**Short exercise:** Reproduce verbatim the records from the line containing "Show the Up Next queue list" through the end of the records.

**Stored data entries:**

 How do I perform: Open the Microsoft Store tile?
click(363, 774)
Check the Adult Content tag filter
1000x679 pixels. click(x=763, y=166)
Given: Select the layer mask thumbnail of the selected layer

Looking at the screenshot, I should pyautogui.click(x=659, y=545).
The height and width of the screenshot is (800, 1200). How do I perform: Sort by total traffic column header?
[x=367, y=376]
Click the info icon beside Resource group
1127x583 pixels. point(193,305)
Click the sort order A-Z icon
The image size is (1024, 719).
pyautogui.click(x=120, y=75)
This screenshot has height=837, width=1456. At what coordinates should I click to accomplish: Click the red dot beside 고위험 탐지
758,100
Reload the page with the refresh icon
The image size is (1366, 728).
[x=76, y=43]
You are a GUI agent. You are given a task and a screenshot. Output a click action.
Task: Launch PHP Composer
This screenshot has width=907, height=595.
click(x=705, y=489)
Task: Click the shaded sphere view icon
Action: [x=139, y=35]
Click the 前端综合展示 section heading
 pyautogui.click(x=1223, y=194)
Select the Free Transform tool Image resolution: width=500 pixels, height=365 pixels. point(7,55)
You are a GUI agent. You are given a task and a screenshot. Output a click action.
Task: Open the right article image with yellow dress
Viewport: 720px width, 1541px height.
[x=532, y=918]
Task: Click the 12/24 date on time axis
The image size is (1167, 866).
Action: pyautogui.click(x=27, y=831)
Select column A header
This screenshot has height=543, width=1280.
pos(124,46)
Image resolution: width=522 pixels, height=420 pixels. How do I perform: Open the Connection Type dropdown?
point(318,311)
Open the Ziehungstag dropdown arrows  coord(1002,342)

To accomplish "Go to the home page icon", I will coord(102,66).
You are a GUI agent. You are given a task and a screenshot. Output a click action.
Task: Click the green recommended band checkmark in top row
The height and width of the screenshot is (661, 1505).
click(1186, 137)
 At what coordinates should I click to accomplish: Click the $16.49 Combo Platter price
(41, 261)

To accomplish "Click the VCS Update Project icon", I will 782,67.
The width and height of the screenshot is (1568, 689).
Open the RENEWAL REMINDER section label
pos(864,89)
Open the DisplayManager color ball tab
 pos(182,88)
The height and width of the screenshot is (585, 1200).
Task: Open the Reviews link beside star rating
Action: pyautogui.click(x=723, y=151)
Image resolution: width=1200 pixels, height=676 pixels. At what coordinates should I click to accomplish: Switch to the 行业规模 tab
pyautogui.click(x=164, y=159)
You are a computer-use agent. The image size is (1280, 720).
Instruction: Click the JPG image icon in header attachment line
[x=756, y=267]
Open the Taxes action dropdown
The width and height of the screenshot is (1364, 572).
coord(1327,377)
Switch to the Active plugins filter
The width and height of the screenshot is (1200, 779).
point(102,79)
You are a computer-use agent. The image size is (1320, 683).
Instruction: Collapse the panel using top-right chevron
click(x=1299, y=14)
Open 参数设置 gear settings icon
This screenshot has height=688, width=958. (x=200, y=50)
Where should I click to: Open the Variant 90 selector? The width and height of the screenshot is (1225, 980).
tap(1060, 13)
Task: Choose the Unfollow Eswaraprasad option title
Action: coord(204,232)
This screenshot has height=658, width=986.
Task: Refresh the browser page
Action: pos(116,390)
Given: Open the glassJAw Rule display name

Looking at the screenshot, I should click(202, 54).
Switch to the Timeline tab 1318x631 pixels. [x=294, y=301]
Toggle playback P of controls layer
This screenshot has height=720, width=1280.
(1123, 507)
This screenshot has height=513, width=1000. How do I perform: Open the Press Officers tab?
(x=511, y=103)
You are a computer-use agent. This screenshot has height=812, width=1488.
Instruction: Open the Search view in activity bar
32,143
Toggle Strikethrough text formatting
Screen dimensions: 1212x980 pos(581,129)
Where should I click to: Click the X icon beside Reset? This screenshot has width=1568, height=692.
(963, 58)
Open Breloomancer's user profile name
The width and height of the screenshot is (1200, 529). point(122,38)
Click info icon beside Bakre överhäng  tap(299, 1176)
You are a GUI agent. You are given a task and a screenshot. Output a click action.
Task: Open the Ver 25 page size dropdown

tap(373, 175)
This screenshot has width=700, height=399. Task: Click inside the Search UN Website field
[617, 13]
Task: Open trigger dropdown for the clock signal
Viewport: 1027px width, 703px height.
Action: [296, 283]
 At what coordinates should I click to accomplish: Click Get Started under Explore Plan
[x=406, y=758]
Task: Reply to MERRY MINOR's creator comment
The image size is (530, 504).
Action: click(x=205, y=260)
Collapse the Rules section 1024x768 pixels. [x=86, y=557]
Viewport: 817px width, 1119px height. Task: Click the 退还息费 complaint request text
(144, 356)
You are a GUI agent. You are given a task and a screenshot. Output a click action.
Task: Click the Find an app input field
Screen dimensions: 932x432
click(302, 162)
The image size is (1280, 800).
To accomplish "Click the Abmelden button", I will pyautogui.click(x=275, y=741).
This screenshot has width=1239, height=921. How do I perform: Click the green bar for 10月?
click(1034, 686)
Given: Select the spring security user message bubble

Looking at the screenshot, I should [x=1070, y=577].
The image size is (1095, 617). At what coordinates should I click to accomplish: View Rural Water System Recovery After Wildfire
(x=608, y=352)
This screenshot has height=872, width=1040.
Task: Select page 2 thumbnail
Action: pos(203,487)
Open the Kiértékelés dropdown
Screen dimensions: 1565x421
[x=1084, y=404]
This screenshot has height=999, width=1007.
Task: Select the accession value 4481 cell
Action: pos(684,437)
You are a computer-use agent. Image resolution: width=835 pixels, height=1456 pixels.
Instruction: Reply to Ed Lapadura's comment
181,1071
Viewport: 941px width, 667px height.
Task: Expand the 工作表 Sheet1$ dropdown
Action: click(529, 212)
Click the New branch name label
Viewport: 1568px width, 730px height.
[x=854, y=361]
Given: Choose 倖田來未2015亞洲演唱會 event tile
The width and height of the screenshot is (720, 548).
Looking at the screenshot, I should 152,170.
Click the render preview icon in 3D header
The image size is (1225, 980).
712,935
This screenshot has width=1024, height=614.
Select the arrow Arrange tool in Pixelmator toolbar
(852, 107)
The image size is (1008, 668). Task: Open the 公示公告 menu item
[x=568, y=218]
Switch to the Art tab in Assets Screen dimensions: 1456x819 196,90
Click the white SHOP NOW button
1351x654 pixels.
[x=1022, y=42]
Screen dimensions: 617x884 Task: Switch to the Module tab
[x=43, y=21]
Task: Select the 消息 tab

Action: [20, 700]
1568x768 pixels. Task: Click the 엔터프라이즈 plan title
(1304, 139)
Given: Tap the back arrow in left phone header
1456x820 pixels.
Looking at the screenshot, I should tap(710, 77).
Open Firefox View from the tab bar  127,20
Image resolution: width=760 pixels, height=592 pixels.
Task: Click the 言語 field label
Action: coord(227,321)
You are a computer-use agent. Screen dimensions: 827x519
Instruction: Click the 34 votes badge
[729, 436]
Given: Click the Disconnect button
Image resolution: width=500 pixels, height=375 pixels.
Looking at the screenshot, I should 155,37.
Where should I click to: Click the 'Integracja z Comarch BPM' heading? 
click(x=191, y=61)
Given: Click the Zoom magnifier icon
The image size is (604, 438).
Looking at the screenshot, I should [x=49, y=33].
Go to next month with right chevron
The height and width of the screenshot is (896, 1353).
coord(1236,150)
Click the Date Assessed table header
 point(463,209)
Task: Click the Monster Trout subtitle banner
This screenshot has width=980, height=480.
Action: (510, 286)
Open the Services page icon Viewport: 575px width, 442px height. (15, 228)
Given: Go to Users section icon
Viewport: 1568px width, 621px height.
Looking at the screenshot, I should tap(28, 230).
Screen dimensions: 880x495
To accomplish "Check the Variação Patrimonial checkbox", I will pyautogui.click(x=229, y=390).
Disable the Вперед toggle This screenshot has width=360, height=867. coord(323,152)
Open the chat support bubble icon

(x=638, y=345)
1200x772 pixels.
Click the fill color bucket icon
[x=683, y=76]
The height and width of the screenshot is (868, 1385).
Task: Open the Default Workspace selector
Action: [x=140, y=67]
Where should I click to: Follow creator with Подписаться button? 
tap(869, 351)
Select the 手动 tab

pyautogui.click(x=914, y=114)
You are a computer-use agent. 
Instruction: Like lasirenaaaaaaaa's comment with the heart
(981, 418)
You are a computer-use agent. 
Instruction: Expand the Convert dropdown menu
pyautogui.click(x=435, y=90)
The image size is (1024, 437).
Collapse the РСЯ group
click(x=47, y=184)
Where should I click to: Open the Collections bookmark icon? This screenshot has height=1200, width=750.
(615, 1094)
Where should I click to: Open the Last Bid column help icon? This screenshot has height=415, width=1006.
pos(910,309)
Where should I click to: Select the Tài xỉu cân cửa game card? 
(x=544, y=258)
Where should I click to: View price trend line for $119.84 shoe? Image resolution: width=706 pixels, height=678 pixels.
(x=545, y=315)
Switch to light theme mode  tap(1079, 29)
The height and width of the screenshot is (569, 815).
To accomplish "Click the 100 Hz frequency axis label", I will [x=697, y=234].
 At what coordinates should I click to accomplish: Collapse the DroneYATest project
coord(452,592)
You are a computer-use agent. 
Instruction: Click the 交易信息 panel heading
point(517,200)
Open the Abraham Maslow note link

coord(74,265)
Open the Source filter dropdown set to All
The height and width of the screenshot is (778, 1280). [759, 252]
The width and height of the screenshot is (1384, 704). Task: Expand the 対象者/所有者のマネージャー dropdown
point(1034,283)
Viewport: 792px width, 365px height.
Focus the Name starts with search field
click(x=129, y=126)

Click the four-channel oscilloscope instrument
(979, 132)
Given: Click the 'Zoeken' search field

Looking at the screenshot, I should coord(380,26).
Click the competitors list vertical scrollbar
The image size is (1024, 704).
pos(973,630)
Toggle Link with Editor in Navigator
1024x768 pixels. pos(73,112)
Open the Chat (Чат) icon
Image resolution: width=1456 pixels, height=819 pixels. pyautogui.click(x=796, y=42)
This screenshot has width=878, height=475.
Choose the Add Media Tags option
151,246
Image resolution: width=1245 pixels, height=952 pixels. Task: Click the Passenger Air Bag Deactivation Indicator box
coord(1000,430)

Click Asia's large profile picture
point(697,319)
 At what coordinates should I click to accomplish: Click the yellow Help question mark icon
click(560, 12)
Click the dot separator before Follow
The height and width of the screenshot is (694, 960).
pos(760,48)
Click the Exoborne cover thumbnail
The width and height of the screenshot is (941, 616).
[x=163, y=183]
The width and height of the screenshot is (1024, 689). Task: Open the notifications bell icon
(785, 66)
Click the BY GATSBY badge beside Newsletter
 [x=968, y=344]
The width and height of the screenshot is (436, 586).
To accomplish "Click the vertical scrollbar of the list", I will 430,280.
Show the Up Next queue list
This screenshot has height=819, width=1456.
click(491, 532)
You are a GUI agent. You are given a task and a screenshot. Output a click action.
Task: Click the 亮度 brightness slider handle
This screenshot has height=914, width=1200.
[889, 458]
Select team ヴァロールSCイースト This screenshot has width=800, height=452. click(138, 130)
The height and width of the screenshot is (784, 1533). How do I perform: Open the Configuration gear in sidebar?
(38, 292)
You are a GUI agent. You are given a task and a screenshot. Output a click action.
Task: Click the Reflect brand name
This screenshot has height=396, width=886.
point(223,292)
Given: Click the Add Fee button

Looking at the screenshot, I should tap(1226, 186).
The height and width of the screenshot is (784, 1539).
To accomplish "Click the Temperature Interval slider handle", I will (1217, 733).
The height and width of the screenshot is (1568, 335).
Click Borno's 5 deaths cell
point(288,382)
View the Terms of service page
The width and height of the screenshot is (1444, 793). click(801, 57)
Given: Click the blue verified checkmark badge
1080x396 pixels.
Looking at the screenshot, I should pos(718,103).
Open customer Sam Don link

**Task response:**
Show the Up Next queue list
This screenshot has height=819, width=1456.
click(491, 532)
You are a GUI agent. You are given a task and a screenshot. Output a click action.
Task: Click the 亮度 brightness slider handle
This screenshot has height=914, width=1200.
[889, 458]
Select team ヴァロールSCイースト This screenshot has width=800, height=452. click(138, 130)
The height and width of the screenshot is (784, 1533). How do I perform: Open the Configuration gear in sidebar?
(38, 292)
You are a GUI agent. You are given a task and a screenshot. Output a click action.
Task: Click the Reflect brand name
This screenshot has height=396, width=886.
point(223,292)
Given: Click the Add Fee button

Looking at the screenshot, I should tap(1226, 186).
The height and width of the screenshot is (784, 1539).
To accomplish "Click the Temperature Interval slider handle", I will (1217, 733).
The height and width of the screenshot is (1568, 335).
Click Borno's 5 deaths cell
point(288,382)
View the Terms of service page
The width and height of the screenshot is (1444, 793). click(801, 57)
Given: Click the blue verified checkmark badge
1080x396 pixels.
Looking at the screenshot, I should pos(718,103).
Open customer Sam Don link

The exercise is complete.